L’eliminazione del potere prescrittivo del Garante avrà come conseguenza il fatto che saranno i prestatori di servizi a decidere, in autonomia, quali misure di sicurezza adottare? E questo apre un altro scenario problematico, anche perché la Corte europea di Giustizia, tra i requisiti indispensabili in tema di data retention, ha da tempo indicato come la normativa nazionale debba fissare “un minimo di requisiti, di modo che le persone i cui dati sono stati conservati dispongano di garanzie sufficienti tali da permettere di proteggere efficacemente i loro dati personali contro i rischi di abuso” (Corte di Giustizia UE, Grande Sezione, sentenza 21 dicembre 2016, cause riunite C 203/15 e C 698/15).

Con l’abrogazione delle misure a garanzia, in che modo la legislazione nazionale garantisce quanto indicato dalla Corte?

Il legislatore italiano ha peraltro appena modificato un’altra parte dell’articolo 132, per renderlo (comunque non del tutto) conforme a quanto stabilito dalla Corte europea, con il DL 132/2021, del 30 settembre, individuando specificamente i reati presupposti e attribuendo la competenza al giudice per le indagini preliminari. È peculiare che, a pochi giorni di distanza, torni sulla stessa norma per eliminare le misure a garanzia prima previste, aprendo una nuova potenziale “falla” nella conformità a quanto prescritto dalla Corte.

I nuovi compiti del Garante in tema di revenge porn

Il DL disciplina infine un nuovo istituto, questa volta ampliativo dei compiti del Garante.

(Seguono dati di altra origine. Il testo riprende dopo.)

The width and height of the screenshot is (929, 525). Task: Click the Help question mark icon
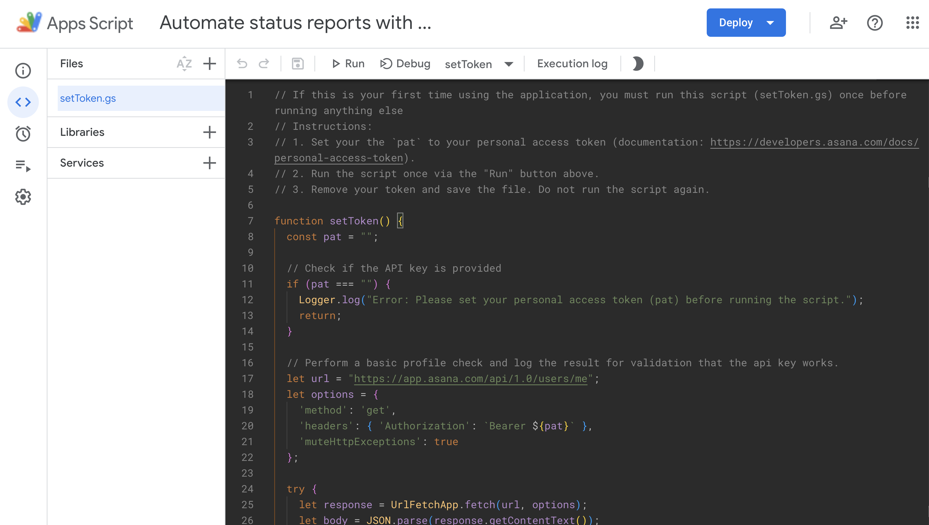point(874,22)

Viene infatti introdotto l’articolo 144-bis del Codice della Privacy che dispone – sulla falsariga di quanto già previsto per il cyberbullismo, dalla Legge 71/2017- la possibilità per chiunque (compresi i minori ultraquattordicenni o i soggetti esercenti la potestà genitoriale) di richiedere l’intervento del Garante, mediante segnalazione o reclamo, quando si abbia fondato motivo di ritenere che vengano poste in essere condotte di revenge porn. Il Garante deve provvedere entro quarantotto ore.

Conclusioni: scenari di rischio

Questo decreto legge ha degli aspetti particolarmente discutibili, soprattutto in tema di diffusione di dati da parte delle pubbliche amministrazioni, di riduzione dei poteri del Garante e di eliminazione di specifiche garanzie con riguardo alla conservazione dei dati di traffico.

Davanti a norme che apparentemente semplificano ma che aprono scenari potenzialmente molto rischiosi, è forte la sensazione che siano in buona parte una risposta (conscia o inconscia) ai plurimi interventi del Garante. In più occasioni l’Autorità ha infatti richiamato il Governo, soprattutto durante la pandemia e con provvedimenti anche molto incisivi, al rispetto dei principi in tema di protezione dei dati personali. Principi che non sono un mero orpello, o un appesantimento burocratico, ma che sono una forma avanzata di tutela dei diritti e delle libertà fondamentali di tutti noi. Speriamo che, in sede di conversione, ci si ricordi di questo e si provveda a correggere le principali criticità.